ENTRIES SUPPLIED:
Segment Open

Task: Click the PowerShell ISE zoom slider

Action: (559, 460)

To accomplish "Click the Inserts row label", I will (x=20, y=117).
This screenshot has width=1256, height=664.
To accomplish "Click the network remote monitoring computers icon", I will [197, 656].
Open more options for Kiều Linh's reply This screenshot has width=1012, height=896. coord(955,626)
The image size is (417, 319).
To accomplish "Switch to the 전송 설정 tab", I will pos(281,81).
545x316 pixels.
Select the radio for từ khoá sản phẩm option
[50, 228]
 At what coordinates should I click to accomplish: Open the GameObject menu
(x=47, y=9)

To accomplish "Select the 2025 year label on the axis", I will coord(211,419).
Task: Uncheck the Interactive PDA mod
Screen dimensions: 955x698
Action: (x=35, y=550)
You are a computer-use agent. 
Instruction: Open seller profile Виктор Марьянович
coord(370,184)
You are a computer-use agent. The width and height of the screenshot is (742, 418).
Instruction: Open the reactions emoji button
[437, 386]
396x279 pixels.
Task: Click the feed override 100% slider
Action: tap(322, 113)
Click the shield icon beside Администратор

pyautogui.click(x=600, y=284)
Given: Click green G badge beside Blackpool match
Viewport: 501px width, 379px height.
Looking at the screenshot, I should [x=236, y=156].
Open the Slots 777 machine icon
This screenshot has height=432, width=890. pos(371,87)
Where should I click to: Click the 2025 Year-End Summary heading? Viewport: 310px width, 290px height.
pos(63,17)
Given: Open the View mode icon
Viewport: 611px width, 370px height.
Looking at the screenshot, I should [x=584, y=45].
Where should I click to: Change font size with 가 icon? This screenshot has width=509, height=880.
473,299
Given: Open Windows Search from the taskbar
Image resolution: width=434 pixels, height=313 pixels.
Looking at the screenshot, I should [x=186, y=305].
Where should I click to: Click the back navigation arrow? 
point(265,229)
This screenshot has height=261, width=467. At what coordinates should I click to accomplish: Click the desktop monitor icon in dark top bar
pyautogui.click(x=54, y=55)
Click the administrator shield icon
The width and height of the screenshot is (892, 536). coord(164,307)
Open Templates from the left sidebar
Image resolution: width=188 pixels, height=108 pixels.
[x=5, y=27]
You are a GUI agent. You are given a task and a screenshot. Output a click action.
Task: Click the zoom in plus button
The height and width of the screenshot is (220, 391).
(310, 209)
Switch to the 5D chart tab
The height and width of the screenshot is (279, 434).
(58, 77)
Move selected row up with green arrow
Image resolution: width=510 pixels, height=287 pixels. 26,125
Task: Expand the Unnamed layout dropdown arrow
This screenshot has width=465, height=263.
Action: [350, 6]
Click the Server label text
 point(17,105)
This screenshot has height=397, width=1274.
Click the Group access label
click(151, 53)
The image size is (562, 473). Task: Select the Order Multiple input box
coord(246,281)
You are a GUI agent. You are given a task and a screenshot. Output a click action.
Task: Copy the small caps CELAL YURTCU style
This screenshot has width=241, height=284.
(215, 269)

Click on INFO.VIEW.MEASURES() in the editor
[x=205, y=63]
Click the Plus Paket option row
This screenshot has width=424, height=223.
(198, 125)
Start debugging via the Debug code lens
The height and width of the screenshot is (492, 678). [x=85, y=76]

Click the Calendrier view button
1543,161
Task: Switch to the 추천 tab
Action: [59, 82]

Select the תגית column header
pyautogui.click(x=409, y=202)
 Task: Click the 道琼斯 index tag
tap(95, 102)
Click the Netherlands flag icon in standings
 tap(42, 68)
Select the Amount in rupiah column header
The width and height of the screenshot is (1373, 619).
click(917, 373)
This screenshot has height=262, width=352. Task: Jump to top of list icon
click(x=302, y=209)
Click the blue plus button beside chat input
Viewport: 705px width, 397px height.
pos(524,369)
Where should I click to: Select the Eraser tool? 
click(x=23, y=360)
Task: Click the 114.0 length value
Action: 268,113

Segment Closed

WHAT TO WORK ON: All lines of the material that contain the word "agent" should be listed.

WRITTEN RESPONSE:
You are a computer-use agent. 
You are a computer-use agent. The width and height of the screenshot is (742, 418).
You are a GUI agent. You are given a task and a screenshot. Output a click action.
You are a GUI agent. You are given a task and a screenshot. Output a click action.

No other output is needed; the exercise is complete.